** Prompt **
Copy the material from the line with "Viewport: 899px width, 412px height." to the line with "Min text length", swapping "accomplish" for "complete" and keeping everything else the same. Leave the pictures out of your answer.

** Provided material **
=-=-=-=-=
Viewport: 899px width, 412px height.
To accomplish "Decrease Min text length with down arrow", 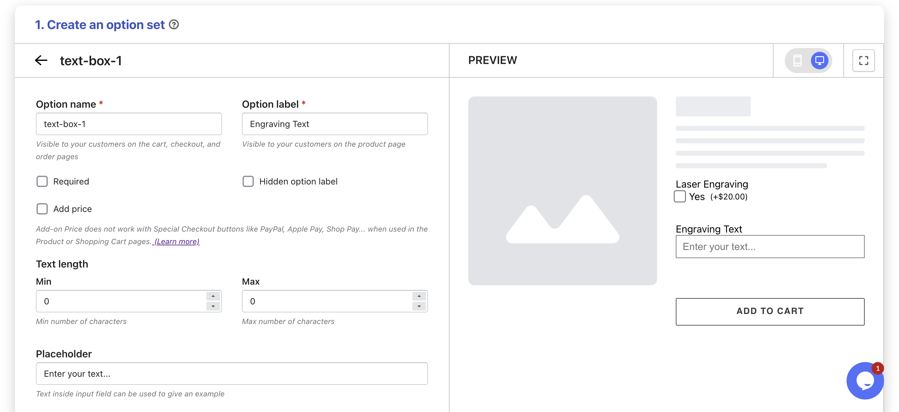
=-=-=-=-=
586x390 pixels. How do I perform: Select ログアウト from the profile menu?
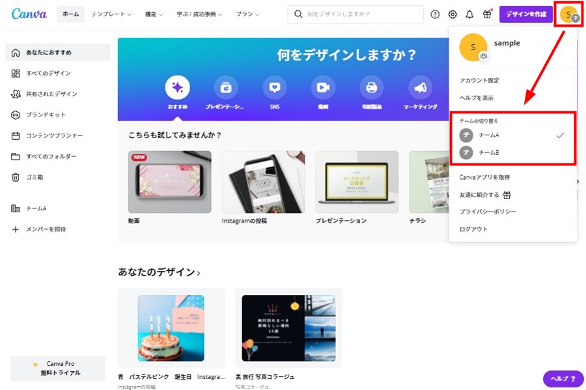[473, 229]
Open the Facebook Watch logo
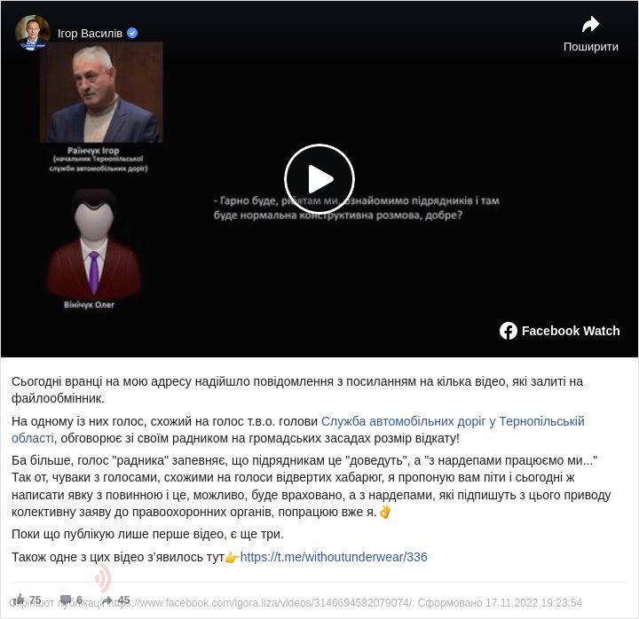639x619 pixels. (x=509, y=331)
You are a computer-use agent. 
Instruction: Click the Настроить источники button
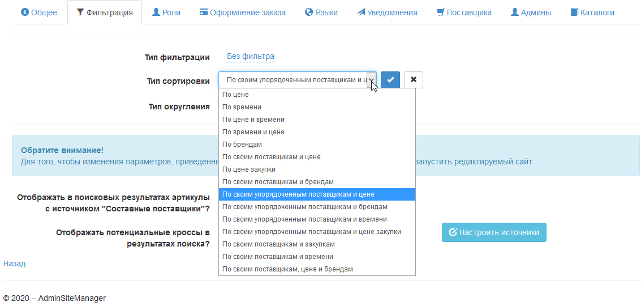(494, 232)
=-=-=-=-=
** Expected output **
Viewport: 899px width, 412px height.
To complete "Decrease Min text length with down arrow", 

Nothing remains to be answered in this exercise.